> **What needs to be done**:
Reproduce the lines below word for word, omitting every picture from your copy.

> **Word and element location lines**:
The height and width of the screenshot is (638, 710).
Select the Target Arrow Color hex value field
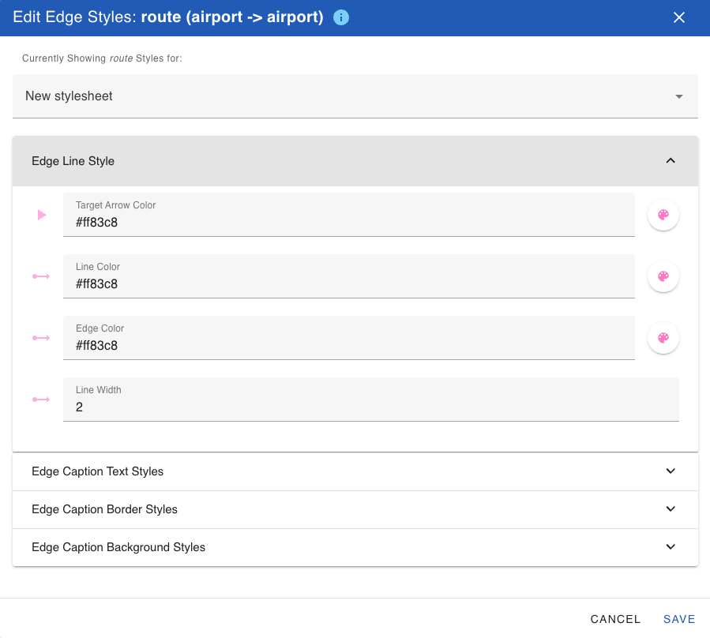(347, 223)
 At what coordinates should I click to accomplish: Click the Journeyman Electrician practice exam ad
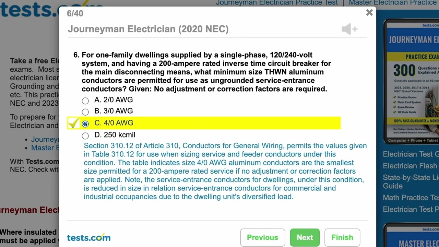tap(412, 81)
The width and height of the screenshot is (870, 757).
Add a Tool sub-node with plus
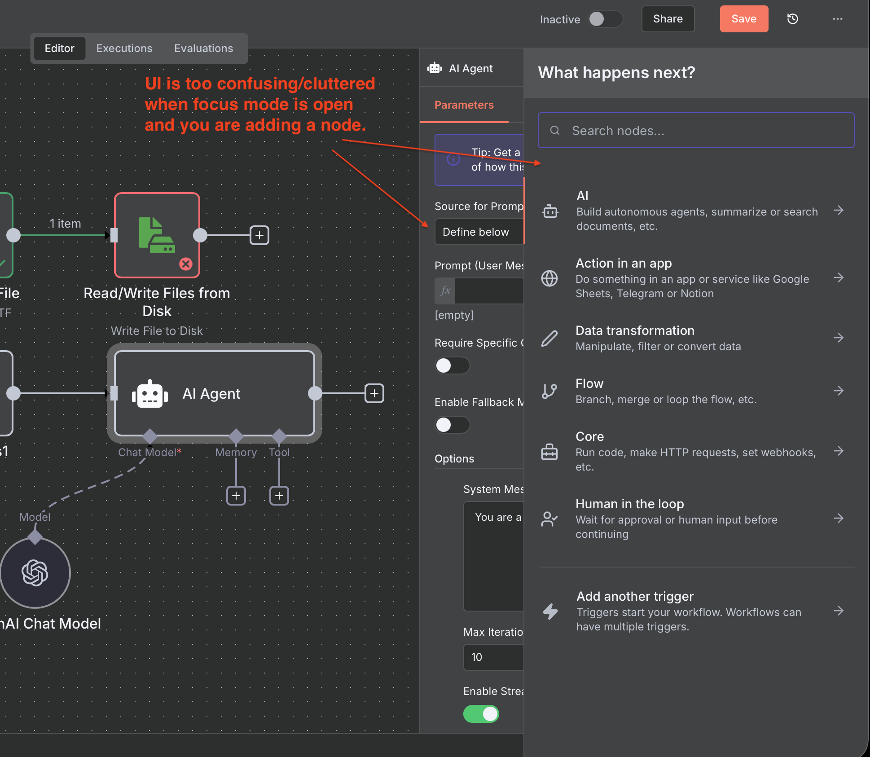[279, 496]
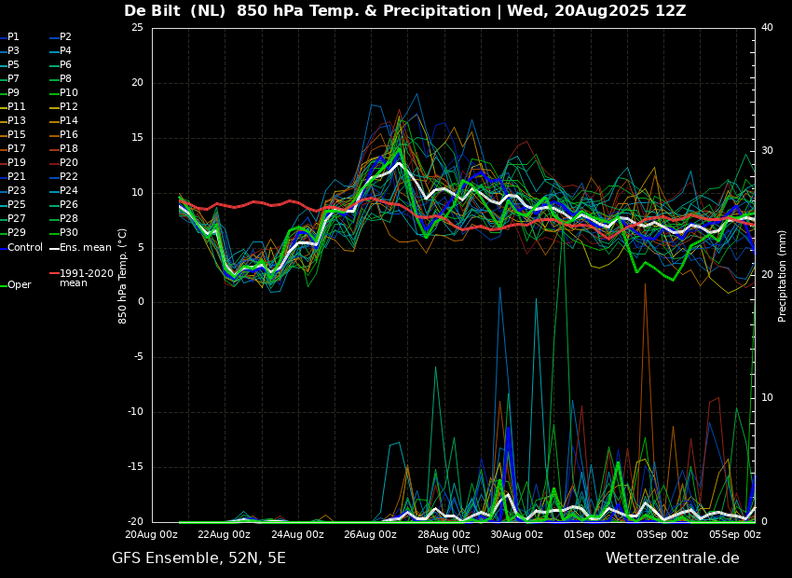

> **Exercise result**:
The height and width of the screenshot is (638, 710).
Select the Target Arrow Color hex value field
(347, 223)
 At what coordinates should I click to accomplish: Click the Journeyman Electrician practice exam ad
tap(412, 81)
The width and height of the screenshot is (870, 757).
Add a Tool sub-node with plus
[279, 496]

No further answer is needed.